Roger Pau Monne
2012-Jan-14 13:41 UTC
[PATCH v2] libxl: Atomicaly check backend state and set it to 5 at device_remove
# HG changeset patch
# User Roger Pau Monne <roger.pau@entel.upc.edu>
# Date 1326548456 -3600
# Node ID 1b95948228b84c986764488cbb7683d0d109be90
# Parent 5b2676ac13218951698c49fa0350f2ac48220f3d
libxl: Atomicaly check backend state and set it to 5 at device_remove
libxl__device_remove was setting backend state to 5, which could
create a race condition, since the previous check for state != 4 and
setting state to 5 was not done inside the same transaction, so the
kernel could change the state to 6 in the space between the check for
state != 4 and setting it to 5.
The state != 4 check and setting it to 5 should happen in the same
transaction, to assure that nobody is modifying it behind our back.
Changes since v1:
* Do the check and set in the same transaction, instead of removing
the set state to 5.
Signed-off-by: Roger Pau Monne <roger.pau@entel.upc.edu>
diff -r 5b2676ac1321 -r 1b95948228b8 tools/libxl/libxl_device.c
--- a/tools/libxl/libxl_device.c Mon Jan 09 16:01:44 2012 +0100
+++ b/tools/libxl/libxl_device.c Sat Jan 14 14:40:56 2012 +0100
@@ -442,19 +442,23 @@ int libxl__device_remove(libxl__gc *gc,
xs_transaction_t t;
char *be_path = libxl__device_backend_path(gc, dev);
char *state_path = libxl__sprintf(gc, "%s/state", be_path);
- char *state = libxl__xs_read(gc, XBT_NULL, state_path);
+ char *state;
int rc = 0;
- if (!state)
+retry_transaction:
+ t = xs_transaction_start(ctx->xsh);
+ state = libxl__xs_read(gc, t, state_path);
+ if (!state) {
+ xs_transaction_end(ctx->xsh, t, 0);
goto out;
+ }
if (atoi(state) != 4) {
+ xs_transaction_end(ctx->xsh, t, 0);
libxl__device_destroy_tapdisk(gc, be_path);
xs_rm(ctx->xsh, XBT_NULL, be_path);
goto out;
}
-retry_transaction:
- t = xs_transaction_start(ctx->xsh);
xs_write(ctx->xsh, t, libxl__sprintf(gc, "%s/online",
be_path), "0", strlen("0"));
xs_write(ctx->xsh, t, state_path, "5", strlen("5"));
if (!xs_transaction_end(ctx->xsh, t, 0)) {
Ian Jackson
2012-Feb-20 16:20 UTC
Re: [PATCH v2] libxl: Atomicaly check backend state and set it to 5 at device_remove
Roger Pau Monne writes ("[Xen-devel] [PATCH v2] libxl: Atomicaly check
backend state and set it to 5 at device_remove"):> libxl: Atomicaly check backend state and set it to 5 at device_remove
>
> libxl__device_remove was setting backend state to 5, which could
> create a race condition, since the previous check for state != 4 and
> setting state to 5 was not done inside the same transaction, so the
> kernel could change the state to 6 in the space between the check for
> state != 4 and setting it to 5.
>
> The state != 4 check and setting it to 5 should happen in the same
> transaction, to assure that nobody is modifying it behind our back.

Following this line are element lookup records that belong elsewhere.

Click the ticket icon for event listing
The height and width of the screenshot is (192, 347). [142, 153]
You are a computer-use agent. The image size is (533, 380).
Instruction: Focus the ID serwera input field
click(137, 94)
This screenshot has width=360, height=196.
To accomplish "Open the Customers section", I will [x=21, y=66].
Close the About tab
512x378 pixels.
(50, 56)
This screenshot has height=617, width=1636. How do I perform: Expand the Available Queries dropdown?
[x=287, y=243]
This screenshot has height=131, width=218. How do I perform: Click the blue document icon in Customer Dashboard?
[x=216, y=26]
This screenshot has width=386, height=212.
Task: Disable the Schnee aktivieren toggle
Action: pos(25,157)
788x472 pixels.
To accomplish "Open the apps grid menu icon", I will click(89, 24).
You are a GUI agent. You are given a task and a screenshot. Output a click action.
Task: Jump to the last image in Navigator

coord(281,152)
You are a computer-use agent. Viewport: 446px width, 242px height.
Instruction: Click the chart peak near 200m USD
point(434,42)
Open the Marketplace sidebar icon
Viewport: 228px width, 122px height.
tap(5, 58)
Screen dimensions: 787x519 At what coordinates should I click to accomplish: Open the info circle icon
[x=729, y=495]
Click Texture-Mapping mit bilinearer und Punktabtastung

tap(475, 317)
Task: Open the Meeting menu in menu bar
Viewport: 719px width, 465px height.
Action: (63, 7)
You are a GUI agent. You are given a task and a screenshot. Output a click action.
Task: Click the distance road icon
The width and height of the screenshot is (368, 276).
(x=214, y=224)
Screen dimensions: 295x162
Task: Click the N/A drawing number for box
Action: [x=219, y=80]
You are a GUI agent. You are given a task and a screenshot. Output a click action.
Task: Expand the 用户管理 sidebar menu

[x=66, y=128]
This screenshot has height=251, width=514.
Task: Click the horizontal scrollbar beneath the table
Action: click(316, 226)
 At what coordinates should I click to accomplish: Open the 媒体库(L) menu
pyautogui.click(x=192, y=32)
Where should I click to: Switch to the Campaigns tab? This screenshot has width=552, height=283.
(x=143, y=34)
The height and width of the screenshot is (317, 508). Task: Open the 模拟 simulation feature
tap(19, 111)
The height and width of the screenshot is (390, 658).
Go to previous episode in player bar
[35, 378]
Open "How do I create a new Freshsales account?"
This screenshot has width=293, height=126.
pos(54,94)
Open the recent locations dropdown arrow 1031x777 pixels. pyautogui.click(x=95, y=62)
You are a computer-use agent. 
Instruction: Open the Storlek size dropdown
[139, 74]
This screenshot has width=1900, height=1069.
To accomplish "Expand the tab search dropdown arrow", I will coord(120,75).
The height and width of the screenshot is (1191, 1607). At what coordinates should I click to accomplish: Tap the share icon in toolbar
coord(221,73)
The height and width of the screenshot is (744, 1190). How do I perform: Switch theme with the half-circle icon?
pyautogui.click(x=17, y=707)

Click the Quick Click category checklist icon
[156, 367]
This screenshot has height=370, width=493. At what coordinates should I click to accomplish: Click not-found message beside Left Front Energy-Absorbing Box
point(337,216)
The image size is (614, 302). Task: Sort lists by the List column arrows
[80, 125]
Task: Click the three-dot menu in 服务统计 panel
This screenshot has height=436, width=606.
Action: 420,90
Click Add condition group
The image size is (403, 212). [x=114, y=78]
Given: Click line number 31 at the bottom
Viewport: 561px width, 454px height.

This looks like a correct fix to me. However, the code in libxl has
changed now: libxl__device_remove is now
libxl__initiate_device_remove.
Also can you please arrange to use "goto out" style error handling ?
Eg something like:
+ xs_transaction_t t = 0;
...
out:
+ if (t) xs_transaction_end(ctx->xsh, t, 0);
device_remove_cleanup(gc, aorm);
TBH the meat of this function is in general rather unreconstructed.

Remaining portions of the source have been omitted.